強引な次期社長の熱烈プロポーズ
一通り片付けも、着替えも終えた柳瀬はキッチンに入り百合香に話しかける。

「何か飲む?」
「お酒ですか…どうしよう」

百合香が悩むのは過去短い間に散々柳瀬に迷惑をかけたから。
これでもしまた飲み過ぎてしまって、何かしてしまったらどうしよう。そんな思いから歯切れ悪い返事になってしまった。

柳瀬はそんな百合香を見て笑いながら冷蔵庫を開けた。


「今日はいいんじゃない。
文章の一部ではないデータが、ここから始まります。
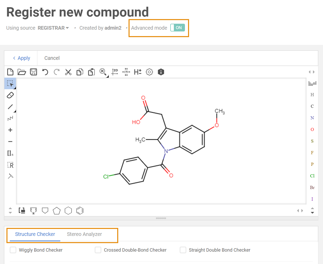323x264 pixels.
Task: Toggle Advanced mode switch off
Action: tap(178, 28)
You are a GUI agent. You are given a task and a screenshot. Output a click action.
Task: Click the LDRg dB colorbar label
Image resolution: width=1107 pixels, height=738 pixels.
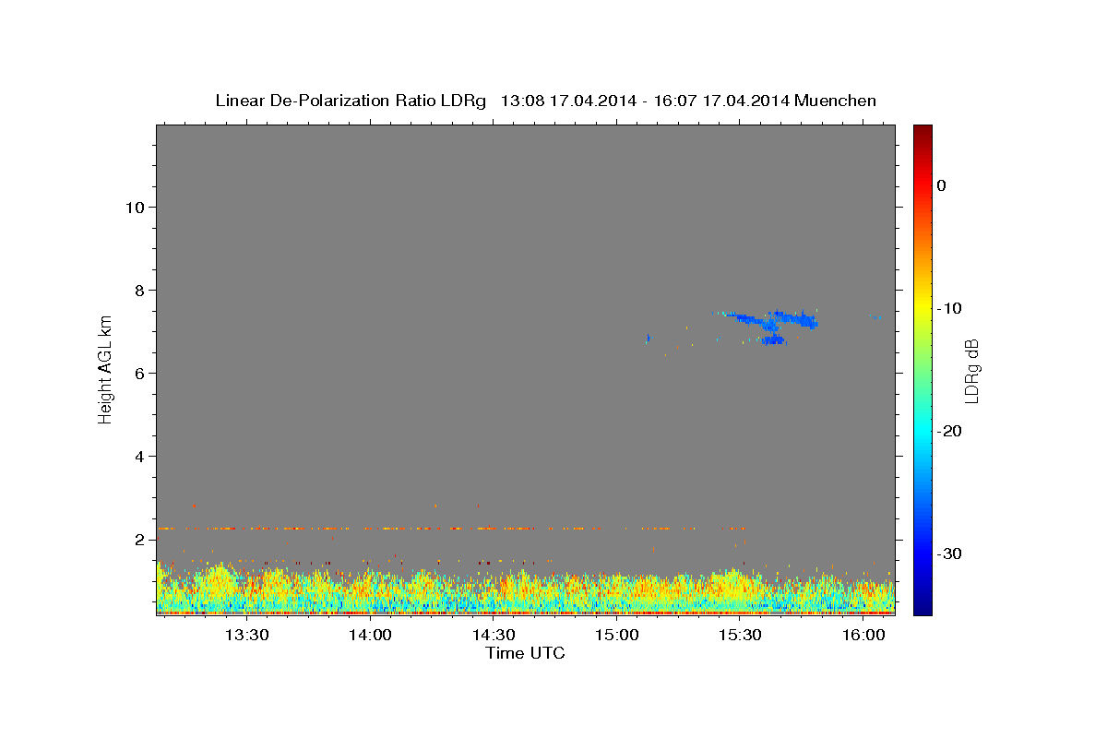click(971, 370)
明日お互い休みだし、これからどこかに連れて帰る必要もないからね」


そしてビールを2本片手で持ってくると、蓋をあけて百合香に渡した。
百合香は素直にそれを受け取って、柳瀬が口をつけたのを確認してからそっと缶に唇を添えた。

「お酒、好きなんですね」
「まぁ。それなりに。」
「昨日は飲めなかったから····?」

それは百合香にとってはカマをかけた言葉。
そこからなにか、昨日の行動がわかるような答えが返ってこないだろうかと。

そんな駆け引きは全く得意ではないのに、口が勝手にそう言ってしまう。

「昨日はどうしても運転しなくちゃならなかったからね」

さらりと答えて柳瀬はビールの缶を傾けて喉へと注ぎこむ。
百合香はその答えの真意を探るのに必死で、なかなかビールが減らずにいた。
柳瀬が百合香をじっと見た。
それこそ百合香の言葉の真意がわかっているんじゃないかと思うくらいに真っ直ぐに。